On Thu, 14 Aug 2003, Steven Brown wrote:
> > -----Original Message-----
> > From: Rasmus Lerdorf [mailto:[EMAIL PROTECTED]
> > Sent: Thursday, August 14, 2003 10:53 PM
> > To: Steven Brown
> > Cc: [EMAIL PROTECTED]
> > Subject: RE: [PHP-DEV] Re: PHP 4.3.3RC3 Released
> >
> >
> > On Thu, 14 Aug 2003, Steven Brown wrote:
> > > I found an example of passing unvalidated input into a SQL query, I
> > > didn't say it would lead to an exploit.  The point was,
> > yes, even you
> > > guys make this mistake.  It's not a "Well, you should have
> > learned to
> > > write secure code" type of issue.  Everyone makes this mistake
> > > occasionally.
> >
> > Unvalidated in what sense?  We don't validate for multiple
> > queries because we have no need to do so.
>
> Unvalidated in that I could modify the SQL query as my text in the URL
> made it into the query unvalidated, unquoted, and unescaped.

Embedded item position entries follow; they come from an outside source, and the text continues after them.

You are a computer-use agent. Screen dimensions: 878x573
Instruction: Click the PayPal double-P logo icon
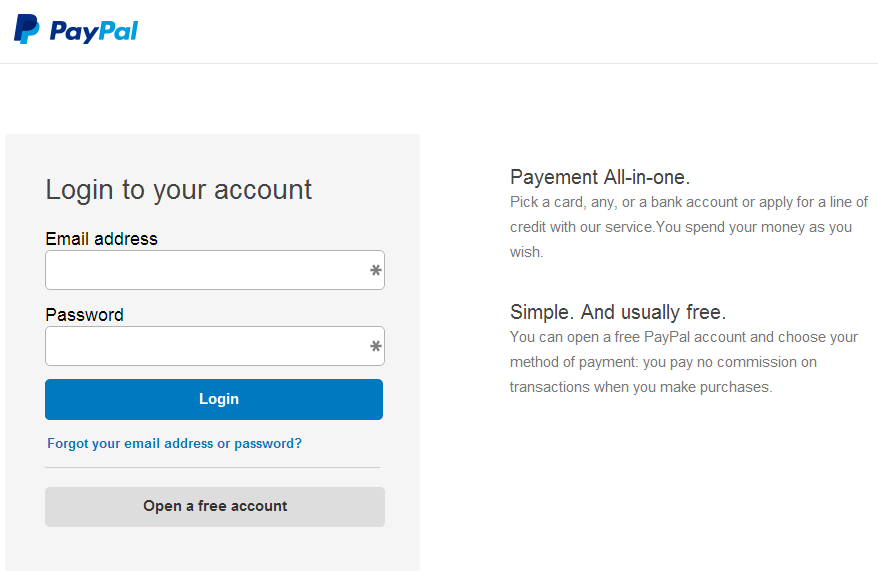tap(26, 29)
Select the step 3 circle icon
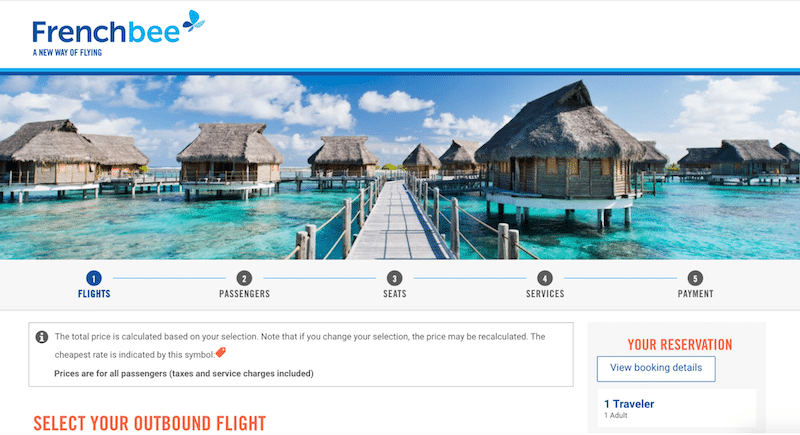 (395, 278)

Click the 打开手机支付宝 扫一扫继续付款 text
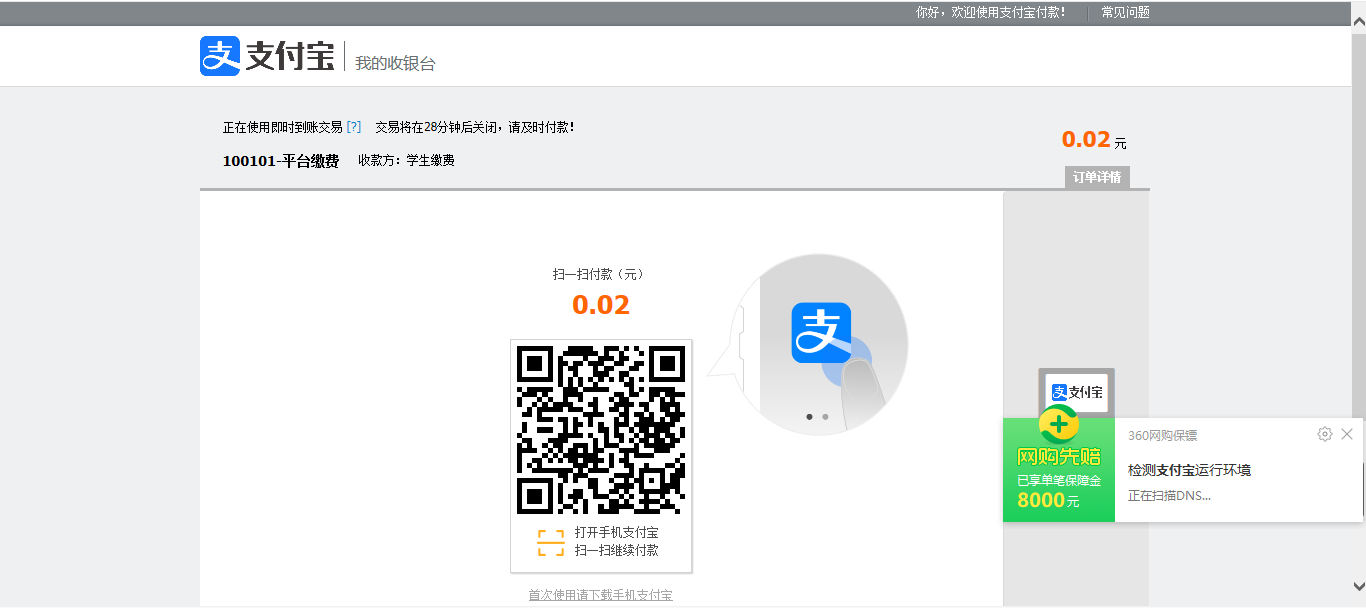[x=616, y=541]
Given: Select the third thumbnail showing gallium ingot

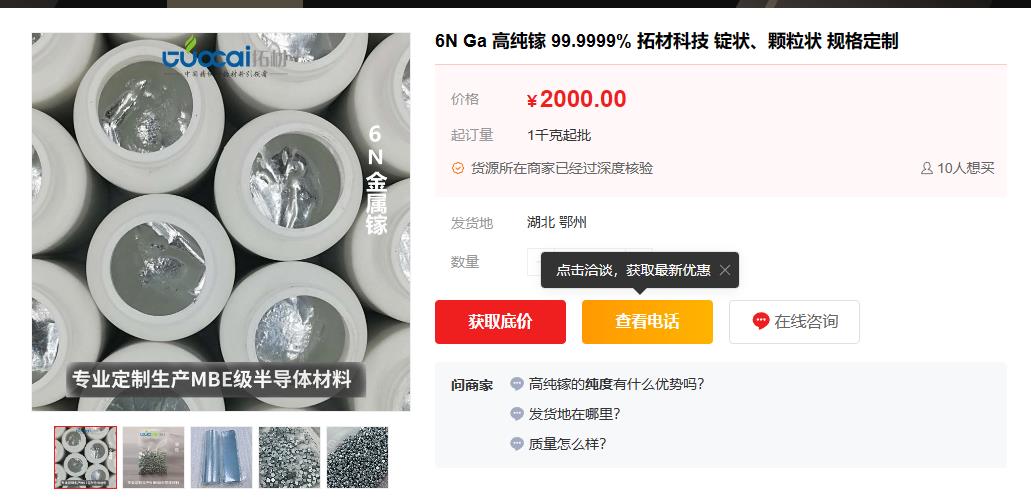Looking at the screenshot, I should coord(222,458).
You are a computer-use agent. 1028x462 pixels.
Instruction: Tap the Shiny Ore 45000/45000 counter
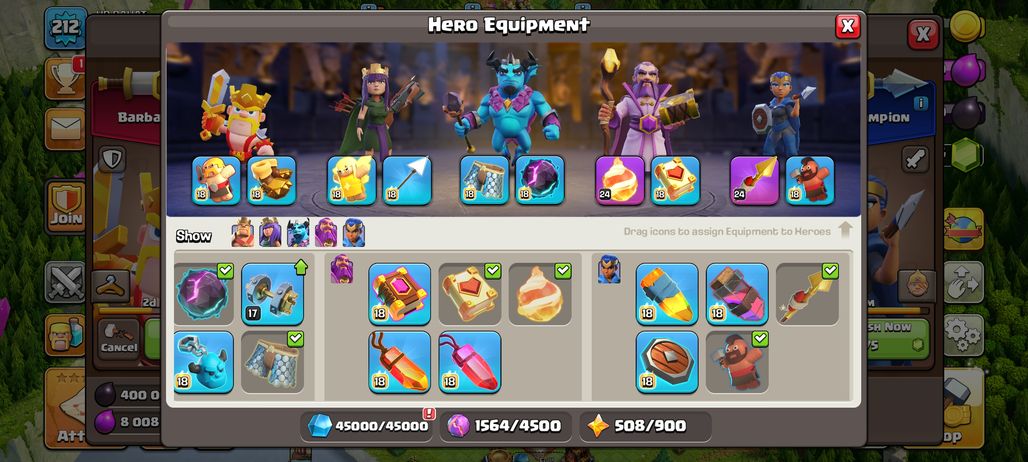click(x=368, y=426)
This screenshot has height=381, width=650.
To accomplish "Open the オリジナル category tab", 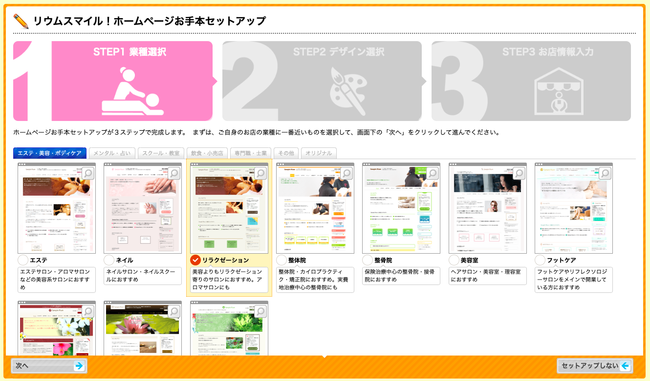I will [319, 153].
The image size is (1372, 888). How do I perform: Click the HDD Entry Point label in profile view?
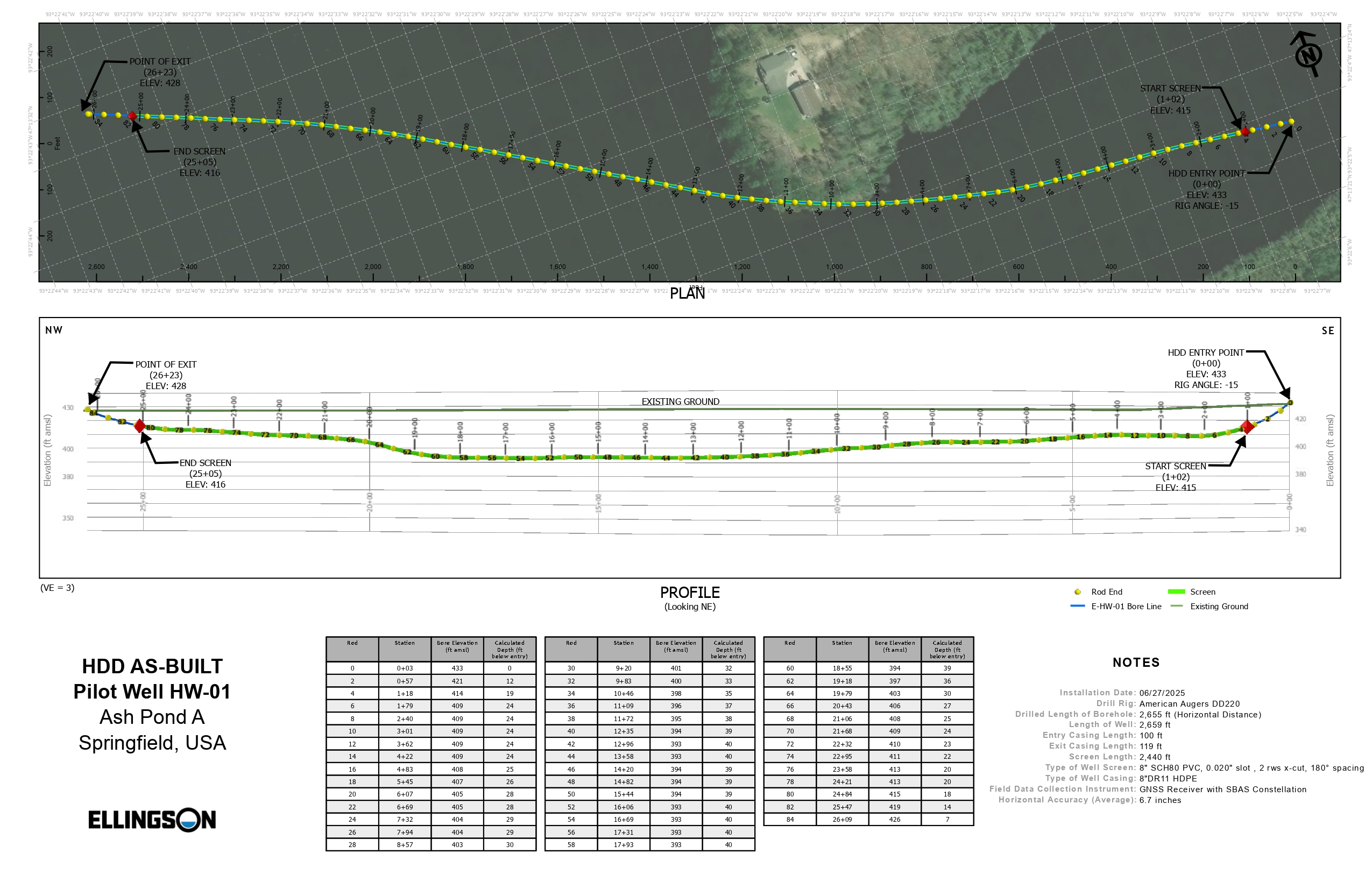(1206, 353)
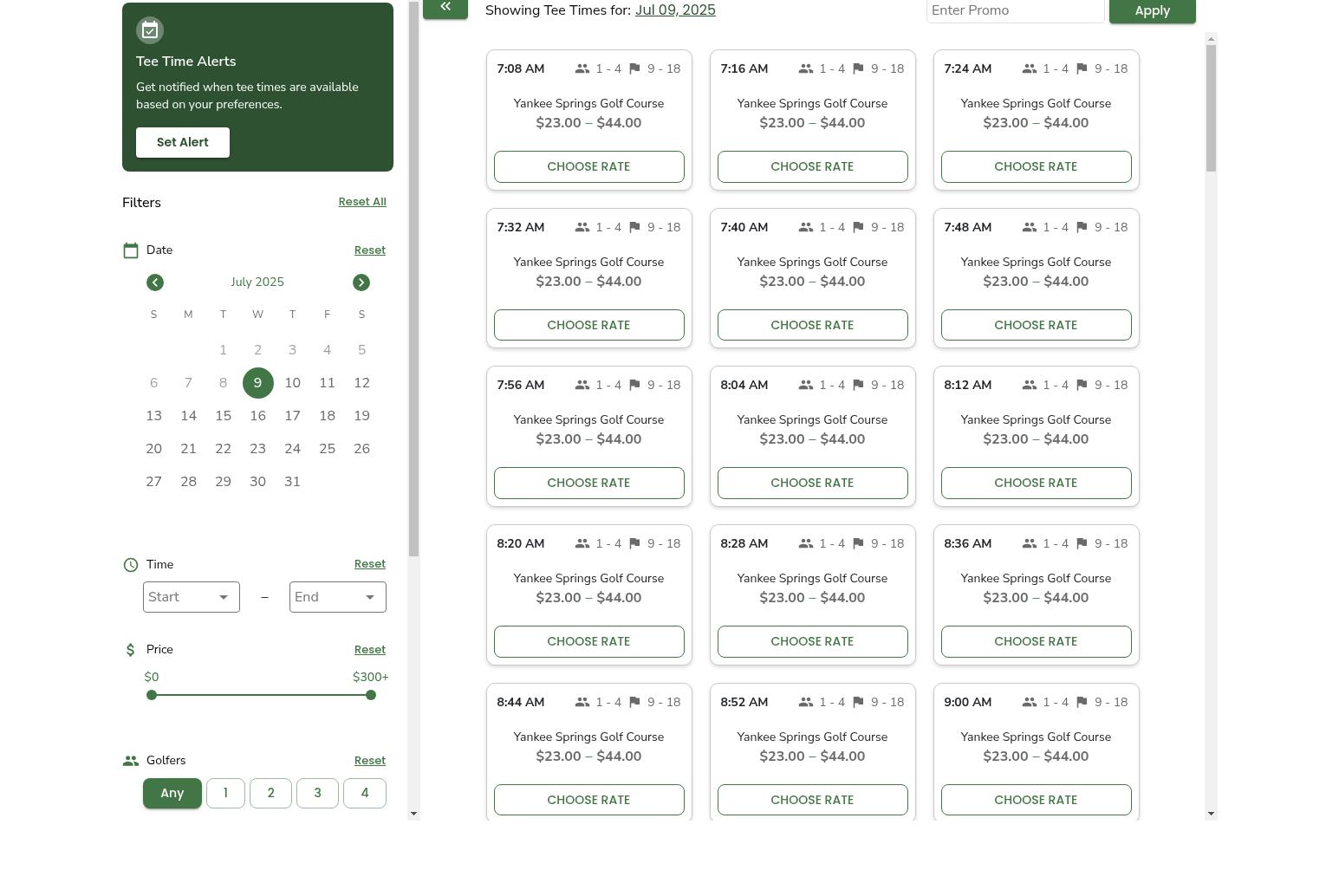The width and height of the screenshot is (1326, 896).
Task: Click the maximum price slider handle
Action: tap(371, 695)
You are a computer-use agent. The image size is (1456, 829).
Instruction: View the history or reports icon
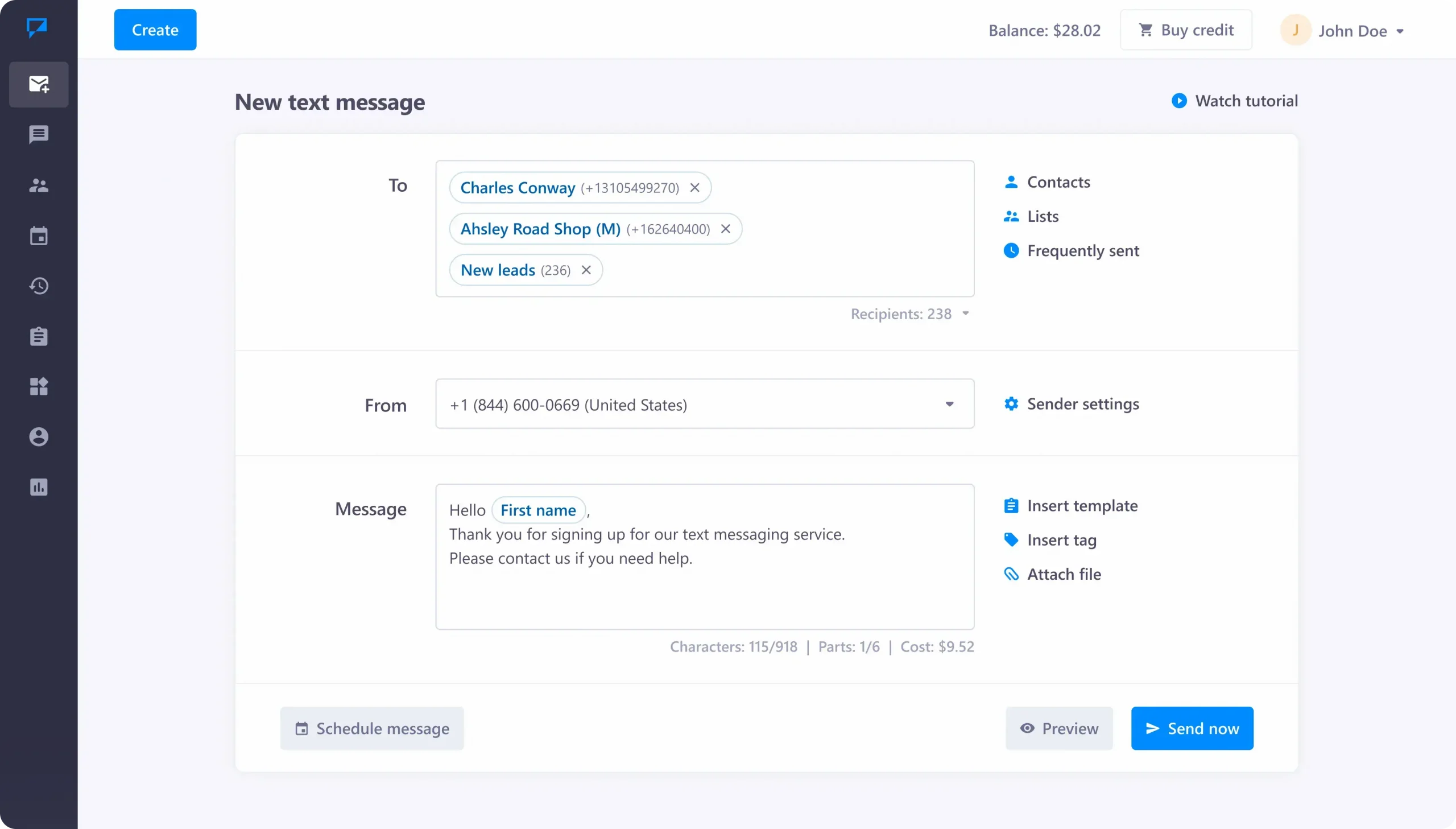(39, 286)
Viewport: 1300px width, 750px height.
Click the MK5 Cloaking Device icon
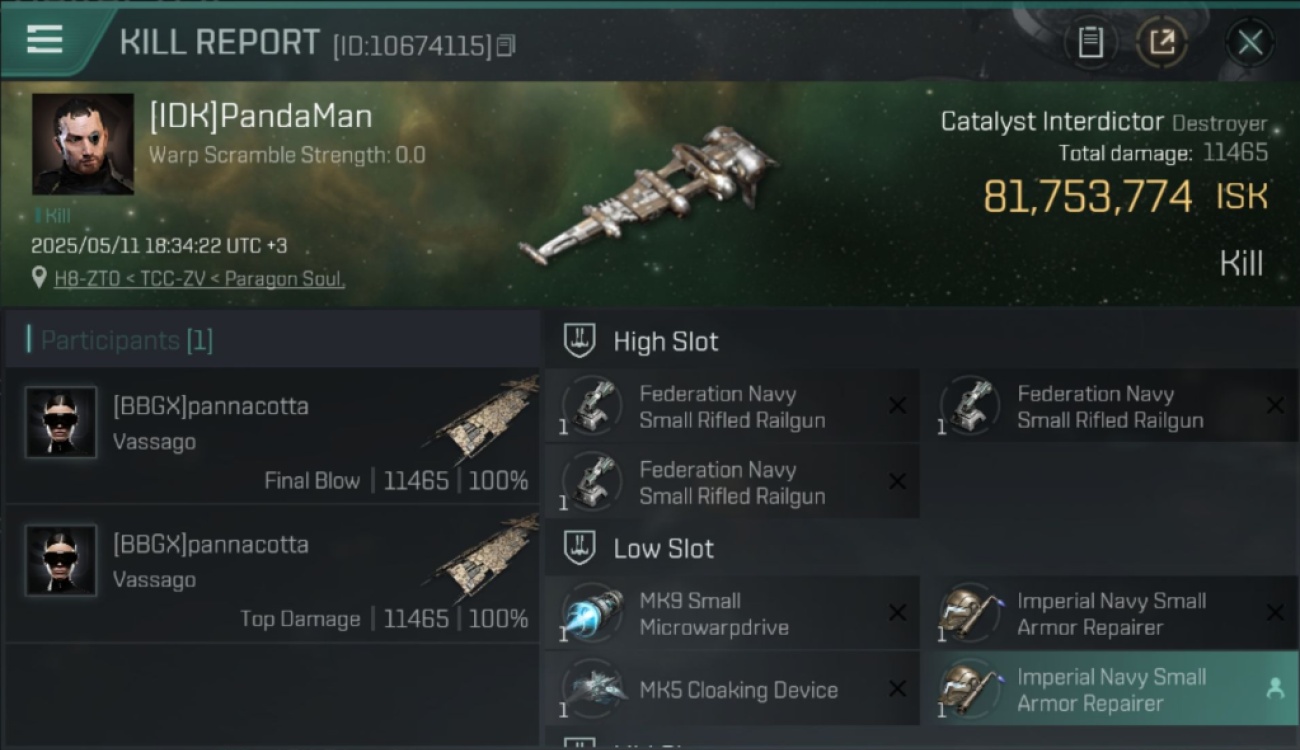592,689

So?  There is no possibility of an exploit here, so the validation is
adequate.

And I have no idea why you copied the entire thread back to me.  I read
it.  We cannot possibly predict what user input will be problematic in the
various backends.  The query chaining char, if supported, is likely
different from one backend to the next, and chars that may be illegal in
other ways vary as well.  On top of that, specific application
characteristics will introduce another set of dangerous data.  People need
to move towards policy-based input filtering and not rely on what can only
be pathetically incomplete higher level filters.